Task A –
List every company and every court named in the Getty Images v Stability AI text.
Task B –
In the Getty Images v Stability AI text, reproduce the passage from "Conversely, the Judge" up to and including "from the Court of Appeal." without changes.

*** Opening of Excerpted text ***

Getty Images v Stability AI [2025] EWHC 3343 (Ch)

Following her long-awaited judgment in the High Court case of Getty Images v Stability AI [2025] EWHC 3343 (Ch) (which we reported on here), Mrs Justice Joanna Smith was asked to consider applications by both parties for permission to appeal aspects of the case. The claimants (Getty Images and others) sought permission to appeal the dismissal of their claim for secondary infringement of copyright. Mrs Justice Smith granted permission to appeal on this issue, noting that it raised a pure question of law—specifically, the statutory construction of the term “infringing copy” under the Copyright, Designs and Patents Act 1988 (CDPA) in the context of AI models. She emphasised that this was a novel and important point, not previously considered by the courts, with potentially far-reaching implications for AI and software more generally. Accordingly, she has allowed Getty to pursue all their proposed grounds of appeal on this issue before the Court of Appeal.

However, the factual finding made by Mrs Justice Smith at first instance complicates this appeal. At first instance, while Mrs Justice Smith found that electronic copies stored in an intangible medium (such as an AI model) could constitute “infringing copies” under the Copyright, Designs and Patents Act 1994 (CDPA), she also found that AI models such as Stable Diffusion do not store copies of training data in the model weights. According to existing case law, if an article does not constitute a reproduction of a copyright work, then it cannot be an “infringing copy” under the CDPA. This raises the question of whether the first instance decision on this point can actually be reversed, if the factual findings made by Mrs Justice Smith are not overturned.

Conversely, the Judge refused the defendants, Stability AI’s, application for permission to appeal her findings of trade mark infringement. She found that the grounds advanced by the defendant had no real prospect of success, as they largely sought to challenge her factual findings and the identification of the average consumer in the context of watermarks. Mrs Justice Smith concluded that her findings were well-supported by the evidence and that Stability AI’s arguments did not meet the threshold for permission to appeal. Accordingly, should Stability AI still wish to appeal, they will need to seek permission directly from the Court of Appeal.

*** Close of Excerpted text ***
*** Opening of Records provided ***

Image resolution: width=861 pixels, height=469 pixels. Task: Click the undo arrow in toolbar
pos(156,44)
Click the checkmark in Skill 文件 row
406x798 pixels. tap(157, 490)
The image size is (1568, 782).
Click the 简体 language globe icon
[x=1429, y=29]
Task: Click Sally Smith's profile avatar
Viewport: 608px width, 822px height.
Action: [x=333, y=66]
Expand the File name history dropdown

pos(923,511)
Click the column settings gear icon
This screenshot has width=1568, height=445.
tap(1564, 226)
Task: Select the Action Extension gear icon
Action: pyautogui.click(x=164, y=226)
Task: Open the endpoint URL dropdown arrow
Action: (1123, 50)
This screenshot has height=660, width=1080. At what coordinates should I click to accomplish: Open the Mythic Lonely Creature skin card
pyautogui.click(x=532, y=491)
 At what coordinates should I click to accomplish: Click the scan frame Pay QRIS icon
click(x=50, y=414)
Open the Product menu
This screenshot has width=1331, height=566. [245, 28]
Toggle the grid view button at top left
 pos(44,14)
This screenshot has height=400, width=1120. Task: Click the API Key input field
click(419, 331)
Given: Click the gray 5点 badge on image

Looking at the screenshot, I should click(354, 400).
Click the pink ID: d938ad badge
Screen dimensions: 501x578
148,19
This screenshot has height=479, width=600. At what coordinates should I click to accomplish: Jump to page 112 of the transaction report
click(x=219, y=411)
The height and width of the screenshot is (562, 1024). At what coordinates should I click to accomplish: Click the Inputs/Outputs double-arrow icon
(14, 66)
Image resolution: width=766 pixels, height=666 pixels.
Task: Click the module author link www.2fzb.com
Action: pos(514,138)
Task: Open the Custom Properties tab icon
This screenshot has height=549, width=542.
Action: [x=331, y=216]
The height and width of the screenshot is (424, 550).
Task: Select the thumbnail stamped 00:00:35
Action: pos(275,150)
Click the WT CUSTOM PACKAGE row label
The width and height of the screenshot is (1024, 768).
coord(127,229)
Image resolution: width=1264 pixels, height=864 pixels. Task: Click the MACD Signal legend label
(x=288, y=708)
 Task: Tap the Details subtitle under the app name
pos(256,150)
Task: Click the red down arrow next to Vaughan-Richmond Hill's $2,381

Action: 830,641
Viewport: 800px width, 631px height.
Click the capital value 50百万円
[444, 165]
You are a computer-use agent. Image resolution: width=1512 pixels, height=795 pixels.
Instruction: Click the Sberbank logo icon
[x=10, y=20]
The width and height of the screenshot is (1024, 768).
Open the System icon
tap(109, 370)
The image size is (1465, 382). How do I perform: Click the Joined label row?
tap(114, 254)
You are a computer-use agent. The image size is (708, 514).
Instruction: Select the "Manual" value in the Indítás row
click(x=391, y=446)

*** Close of Records provided ***

Response A –
Getty Images, Stability AI, the High Court, the Court of Appeal

Response B –
Conversely, the Judge refused the defendants, Stability AI’s, application for permission to appeal her findings of trade mark infringement. She found that the grounds advanced by the defendant had no real prospect of success, as they largely sought to challenge her factual findings and the identification of the average consumer in the context of watermarks. Mrs Justice Smith concluded that her findings were well-supported by the evidence and that Stability AI’s arguments did not meet the threshold for permission to appeal. Accordingly, should Stability AI still wish to appeal, they will need to seek permission directly from the Court of Appeal.